▸ Brief
Say whether each statement below agrees with the article on using separate I2C buses for two identical sensors, answering yes or no and quoting the deciding words of the article. 1. The SCD41 sensors have an I2C address that cannot be changed. 2. Each I2C bus needs only a single pin. 3. For I2C bus B, only the board's default I2C pins may be used.

▸ Article
You have a micro controller and two identical sensors, meaning that they have the same I2C address. Without a multiplexer or the possibility to configure the I2C address of the sensor, you cannot attach them to the same I2C bus. However, on a board that provides the ability to configure any GPIO pin pairs as an I2C bus, you can connect the two sensors to their own individual I2C buses. In this article, we will explain how to set up separate I2C buses for each sensor for a few different boards.
The two SCD41 sensors we want to connect have an I2C address of 0x62, which cannot be changed. Therefore, to communicate
with both sensors from the micro controller, we will use a separate I2C bus for each. Each I2C bus requires one pin for
the SDA line and one for the SCL line. Depending on the board and library implementation, we can either use pre-configured
instances of the Wire library or we need to create our own instances of the TwoWire class and assign the pins used for
SDA and SCL lines. As a final step, we will create two instances of our sensor driver class and
initialize one with the first I2C bus and the other with the second I2C bus.
First, we need to define the pins we will use for the two I2C buses. For I2C bus A, we can use the default I2C pins of the board. For the ESP32 DevKitC, these are pin 21 (SCL) and pin 22 (SDA). For I2C bus B, we can choose any two GPIO (General Purpose Input Output) pins.

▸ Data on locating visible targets
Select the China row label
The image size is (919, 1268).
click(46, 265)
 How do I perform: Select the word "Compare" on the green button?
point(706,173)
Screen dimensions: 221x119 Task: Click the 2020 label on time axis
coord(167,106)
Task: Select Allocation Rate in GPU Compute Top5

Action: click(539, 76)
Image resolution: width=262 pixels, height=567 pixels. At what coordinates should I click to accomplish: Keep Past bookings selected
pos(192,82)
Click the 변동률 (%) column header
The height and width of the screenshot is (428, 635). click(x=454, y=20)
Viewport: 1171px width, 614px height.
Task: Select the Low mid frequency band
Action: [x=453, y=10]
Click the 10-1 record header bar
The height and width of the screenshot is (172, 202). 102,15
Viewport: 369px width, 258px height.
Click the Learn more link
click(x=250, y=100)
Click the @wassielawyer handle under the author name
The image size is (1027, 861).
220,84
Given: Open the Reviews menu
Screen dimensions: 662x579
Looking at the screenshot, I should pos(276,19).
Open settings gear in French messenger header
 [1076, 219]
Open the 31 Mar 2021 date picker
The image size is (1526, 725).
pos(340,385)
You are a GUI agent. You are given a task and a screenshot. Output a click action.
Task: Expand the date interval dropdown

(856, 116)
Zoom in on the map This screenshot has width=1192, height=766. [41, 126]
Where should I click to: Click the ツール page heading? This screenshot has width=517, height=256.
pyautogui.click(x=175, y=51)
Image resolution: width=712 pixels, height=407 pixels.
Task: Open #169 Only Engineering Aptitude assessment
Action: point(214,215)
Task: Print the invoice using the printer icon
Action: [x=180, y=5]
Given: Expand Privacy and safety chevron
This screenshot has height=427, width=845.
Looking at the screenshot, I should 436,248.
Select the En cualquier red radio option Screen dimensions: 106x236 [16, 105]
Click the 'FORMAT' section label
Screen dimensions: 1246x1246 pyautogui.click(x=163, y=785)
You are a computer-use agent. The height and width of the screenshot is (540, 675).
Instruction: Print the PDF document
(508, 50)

▸ Answer below
1. Yes: "The two SCD41 sensors we want to connect have an I2C address of 0x62, which cannot be changed."
2. No: "Each I2C bus requires one pin for the SDA line and one for the SCL line."
3. No: "For I2C bus B, we can choose any two GPIO (General Purpose Input Output) pins."